SUPPLIED RECORDS section start

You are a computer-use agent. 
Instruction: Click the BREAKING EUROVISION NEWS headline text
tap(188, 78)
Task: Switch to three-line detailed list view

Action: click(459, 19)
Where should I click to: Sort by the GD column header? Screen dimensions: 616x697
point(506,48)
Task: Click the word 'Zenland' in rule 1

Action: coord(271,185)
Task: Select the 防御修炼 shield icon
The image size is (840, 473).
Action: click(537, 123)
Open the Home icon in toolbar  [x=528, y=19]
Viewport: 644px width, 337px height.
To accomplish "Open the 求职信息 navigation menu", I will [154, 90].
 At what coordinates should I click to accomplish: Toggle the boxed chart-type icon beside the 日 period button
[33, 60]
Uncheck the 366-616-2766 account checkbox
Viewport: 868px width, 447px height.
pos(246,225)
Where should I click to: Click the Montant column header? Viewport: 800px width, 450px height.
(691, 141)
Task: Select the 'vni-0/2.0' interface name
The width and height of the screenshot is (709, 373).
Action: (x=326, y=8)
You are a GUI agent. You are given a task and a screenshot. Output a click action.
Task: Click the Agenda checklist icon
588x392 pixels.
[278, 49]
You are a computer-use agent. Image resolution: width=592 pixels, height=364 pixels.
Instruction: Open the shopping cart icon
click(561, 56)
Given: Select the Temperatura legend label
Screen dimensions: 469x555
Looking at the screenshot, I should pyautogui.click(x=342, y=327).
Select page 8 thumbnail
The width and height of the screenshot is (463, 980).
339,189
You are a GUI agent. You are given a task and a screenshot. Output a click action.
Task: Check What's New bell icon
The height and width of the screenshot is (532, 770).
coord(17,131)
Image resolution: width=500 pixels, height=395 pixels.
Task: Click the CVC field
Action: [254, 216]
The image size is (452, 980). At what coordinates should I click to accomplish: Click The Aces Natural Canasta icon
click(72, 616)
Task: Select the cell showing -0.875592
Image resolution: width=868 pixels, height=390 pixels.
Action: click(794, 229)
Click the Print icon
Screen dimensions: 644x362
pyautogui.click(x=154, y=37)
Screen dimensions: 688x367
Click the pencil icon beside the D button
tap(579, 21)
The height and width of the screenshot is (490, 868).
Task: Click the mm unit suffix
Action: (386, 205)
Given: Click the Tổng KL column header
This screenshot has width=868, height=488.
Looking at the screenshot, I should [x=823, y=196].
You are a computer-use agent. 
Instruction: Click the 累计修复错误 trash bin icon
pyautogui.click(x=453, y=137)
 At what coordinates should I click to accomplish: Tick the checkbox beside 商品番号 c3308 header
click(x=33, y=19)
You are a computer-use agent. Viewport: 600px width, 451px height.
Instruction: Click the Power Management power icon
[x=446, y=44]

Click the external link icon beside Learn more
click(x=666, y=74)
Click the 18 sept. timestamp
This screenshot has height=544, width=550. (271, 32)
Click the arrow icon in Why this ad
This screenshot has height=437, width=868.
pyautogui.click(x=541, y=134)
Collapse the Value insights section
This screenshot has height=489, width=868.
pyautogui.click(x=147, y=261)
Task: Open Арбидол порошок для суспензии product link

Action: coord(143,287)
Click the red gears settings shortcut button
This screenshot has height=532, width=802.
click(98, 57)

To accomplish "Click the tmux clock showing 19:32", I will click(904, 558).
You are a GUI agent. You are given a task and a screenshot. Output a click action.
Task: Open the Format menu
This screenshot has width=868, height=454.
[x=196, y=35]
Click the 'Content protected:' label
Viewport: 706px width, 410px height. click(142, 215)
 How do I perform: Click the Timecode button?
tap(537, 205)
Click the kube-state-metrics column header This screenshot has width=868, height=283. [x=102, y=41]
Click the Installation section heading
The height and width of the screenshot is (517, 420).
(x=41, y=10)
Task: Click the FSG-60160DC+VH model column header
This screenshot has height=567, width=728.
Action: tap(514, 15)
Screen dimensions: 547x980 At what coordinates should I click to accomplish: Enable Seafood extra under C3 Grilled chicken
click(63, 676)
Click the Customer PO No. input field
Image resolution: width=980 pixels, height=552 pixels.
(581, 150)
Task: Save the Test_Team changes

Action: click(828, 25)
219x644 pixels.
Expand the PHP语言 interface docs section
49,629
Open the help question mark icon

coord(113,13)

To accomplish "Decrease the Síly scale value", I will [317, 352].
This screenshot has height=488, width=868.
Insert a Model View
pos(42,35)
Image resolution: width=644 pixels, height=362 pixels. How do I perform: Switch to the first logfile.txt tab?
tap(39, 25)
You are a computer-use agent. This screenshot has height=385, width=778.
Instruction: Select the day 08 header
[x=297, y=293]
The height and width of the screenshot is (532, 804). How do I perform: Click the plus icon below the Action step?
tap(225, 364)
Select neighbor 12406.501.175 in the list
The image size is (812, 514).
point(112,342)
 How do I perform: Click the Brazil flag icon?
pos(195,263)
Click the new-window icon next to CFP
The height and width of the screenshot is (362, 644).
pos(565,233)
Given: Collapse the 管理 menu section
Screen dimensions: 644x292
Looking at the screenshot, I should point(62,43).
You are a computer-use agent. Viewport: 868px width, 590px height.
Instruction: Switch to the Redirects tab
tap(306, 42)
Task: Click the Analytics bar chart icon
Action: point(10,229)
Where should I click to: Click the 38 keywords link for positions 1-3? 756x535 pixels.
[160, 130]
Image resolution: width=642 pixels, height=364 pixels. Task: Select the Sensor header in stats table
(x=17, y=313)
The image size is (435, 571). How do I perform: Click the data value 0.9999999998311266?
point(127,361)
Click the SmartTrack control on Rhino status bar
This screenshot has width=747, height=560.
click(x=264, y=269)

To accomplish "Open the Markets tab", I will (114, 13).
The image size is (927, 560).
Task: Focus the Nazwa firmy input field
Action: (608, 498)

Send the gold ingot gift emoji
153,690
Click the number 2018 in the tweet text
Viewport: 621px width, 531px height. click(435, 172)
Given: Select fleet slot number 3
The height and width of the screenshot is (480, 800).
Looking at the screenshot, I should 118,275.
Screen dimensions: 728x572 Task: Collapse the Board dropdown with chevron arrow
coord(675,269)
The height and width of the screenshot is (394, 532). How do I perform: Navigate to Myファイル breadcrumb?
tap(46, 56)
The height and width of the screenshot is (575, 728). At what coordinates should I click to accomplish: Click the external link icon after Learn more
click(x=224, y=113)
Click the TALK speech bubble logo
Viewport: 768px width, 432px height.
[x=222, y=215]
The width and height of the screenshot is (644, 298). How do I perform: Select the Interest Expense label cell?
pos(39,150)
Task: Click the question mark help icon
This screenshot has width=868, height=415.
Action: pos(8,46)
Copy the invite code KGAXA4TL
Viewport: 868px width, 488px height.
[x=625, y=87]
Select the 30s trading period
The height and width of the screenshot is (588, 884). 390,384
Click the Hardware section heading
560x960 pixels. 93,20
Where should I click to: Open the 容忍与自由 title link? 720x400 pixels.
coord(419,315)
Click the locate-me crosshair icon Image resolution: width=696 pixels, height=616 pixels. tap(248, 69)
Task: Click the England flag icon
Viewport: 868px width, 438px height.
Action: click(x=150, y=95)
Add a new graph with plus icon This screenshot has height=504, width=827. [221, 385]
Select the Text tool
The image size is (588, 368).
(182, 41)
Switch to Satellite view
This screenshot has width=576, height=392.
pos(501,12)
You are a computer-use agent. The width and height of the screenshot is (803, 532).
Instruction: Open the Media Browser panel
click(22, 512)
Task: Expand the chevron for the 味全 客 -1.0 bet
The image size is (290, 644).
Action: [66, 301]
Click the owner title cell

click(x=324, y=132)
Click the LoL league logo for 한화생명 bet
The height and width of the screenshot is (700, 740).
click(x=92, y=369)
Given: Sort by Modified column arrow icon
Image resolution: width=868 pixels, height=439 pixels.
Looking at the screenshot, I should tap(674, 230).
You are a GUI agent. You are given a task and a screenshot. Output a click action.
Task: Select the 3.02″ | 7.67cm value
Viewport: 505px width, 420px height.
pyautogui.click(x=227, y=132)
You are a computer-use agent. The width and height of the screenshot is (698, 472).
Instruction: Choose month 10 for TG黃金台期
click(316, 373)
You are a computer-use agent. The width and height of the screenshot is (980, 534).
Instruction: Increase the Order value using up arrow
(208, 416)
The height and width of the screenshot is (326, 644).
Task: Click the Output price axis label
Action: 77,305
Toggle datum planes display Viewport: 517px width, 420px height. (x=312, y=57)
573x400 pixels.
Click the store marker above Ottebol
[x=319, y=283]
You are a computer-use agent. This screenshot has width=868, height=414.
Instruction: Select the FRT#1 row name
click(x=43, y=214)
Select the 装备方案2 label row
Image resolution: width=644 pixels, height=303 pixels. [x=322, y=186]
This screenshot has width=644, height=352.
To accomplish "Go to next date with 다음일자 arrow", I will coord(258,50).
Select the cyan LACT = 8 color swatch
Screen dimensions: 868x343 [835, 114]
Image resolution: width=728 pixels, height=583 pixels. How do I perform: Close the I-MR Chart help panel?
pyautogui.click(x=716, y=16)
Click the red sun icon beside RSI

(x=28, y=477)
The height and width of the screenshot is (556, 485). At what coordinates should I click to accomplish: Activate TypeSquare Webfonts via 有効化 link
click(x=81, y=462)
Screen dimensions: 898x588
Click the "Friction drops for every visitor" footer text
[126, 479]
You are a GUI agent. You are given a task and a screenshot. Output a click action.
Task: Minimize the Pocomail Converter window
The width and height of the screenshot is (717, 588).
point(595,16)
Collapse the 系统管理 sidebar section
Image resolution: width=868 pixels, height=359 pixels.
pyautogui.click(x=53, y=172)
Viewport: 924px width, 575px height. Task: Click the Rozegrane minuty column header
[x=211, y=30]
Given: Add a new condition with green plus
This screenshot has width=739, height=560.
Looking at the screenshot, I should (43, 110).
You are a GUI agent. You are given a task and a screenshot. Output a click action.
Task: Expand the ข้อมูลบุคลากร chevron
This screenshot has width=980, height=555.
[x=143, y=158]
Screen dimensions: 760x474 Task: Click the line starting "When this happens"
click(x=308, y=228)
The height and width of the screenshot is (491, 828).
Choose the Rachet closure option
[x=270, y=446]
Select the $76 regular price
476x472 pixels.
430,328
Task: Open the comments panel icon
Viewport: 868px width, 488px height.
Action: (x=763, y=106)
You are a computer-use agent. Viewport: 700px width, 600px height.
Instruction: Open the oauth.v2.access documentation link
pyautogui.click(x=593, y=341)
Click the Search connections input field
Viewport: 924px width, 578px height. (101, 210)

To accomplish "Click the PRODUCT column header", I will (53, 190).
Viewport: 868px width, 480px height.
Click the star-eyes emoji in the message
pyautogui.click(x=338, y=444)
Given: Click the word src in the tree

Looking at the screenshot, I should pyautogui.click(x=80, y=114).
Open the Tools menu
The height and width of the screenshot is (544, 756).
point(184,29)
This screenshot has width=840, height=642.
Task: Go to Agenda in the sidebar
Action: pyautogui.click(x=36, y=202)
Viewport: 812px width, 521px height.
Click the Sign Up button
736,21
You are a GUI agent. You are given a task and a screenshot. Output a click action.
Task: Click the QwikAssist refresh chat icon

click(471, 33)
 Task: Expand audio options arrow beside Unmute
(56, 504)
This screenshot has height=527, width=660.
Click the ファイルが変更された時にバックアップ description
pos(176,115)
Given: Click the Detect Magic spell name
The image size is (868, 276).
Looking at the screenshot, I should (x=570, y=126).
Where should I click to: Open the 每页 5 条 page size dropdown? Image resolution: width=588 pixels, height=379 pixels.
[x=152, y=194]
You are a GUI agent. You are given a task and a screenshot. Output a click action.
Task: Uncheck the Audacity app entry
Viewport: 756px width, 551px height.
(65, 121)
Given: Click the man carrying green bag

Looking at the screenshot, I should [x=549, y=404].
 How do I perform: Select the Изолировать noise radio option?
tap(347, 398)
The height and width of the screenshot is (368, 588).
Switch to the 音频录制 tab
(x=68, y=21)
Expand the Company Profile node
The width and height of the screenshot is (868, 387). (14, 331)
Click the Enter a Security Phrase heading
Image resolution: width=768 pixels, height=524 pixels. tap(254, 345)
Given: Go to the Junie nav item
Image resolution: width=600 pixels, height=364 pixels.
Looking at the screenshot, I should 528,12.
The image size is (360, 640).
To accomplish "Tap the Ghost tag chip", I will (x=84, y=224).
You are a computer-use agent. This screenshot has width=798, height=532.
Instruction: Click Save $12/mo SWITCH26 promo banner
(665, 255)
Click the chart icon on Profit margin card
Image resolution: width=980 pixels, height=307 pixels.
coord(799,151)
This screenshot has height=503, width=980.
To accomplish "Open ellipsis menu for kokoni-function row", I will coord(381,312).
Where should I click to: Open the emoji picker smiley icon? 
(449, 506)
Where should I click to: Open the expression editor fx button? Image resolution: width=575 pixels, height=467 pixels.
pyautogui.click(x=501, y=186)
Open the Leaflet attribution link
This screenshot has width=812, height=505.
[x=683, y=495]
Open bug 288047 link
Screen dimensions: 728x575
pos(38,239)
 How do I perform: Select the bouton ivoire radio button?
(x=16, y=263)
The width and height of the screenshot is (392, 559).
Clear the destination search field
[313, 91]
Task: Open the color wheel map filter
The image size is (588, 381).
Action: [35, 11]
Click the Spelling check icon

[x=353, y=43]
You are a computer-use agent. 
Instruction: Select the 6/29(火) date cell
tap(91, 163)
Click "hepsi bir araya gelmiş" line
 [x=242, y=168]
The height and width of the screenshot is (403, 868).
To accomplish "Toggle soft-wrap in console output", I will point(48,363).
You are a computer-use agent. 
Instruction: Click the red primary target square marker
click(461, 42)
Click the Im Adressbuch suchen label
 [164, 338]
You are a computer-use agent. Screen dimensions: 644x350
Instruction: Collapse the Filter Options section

SUPPLIED RECORDS section end

* [TASK TO COMPLETE]:
Show the lines of the entries that include the string "window", copying each in full.

* [OUTPUT OF THE EXERCISE]:
Click the new-window icon next to CFP
Task: Minimize the Pocomail Converter window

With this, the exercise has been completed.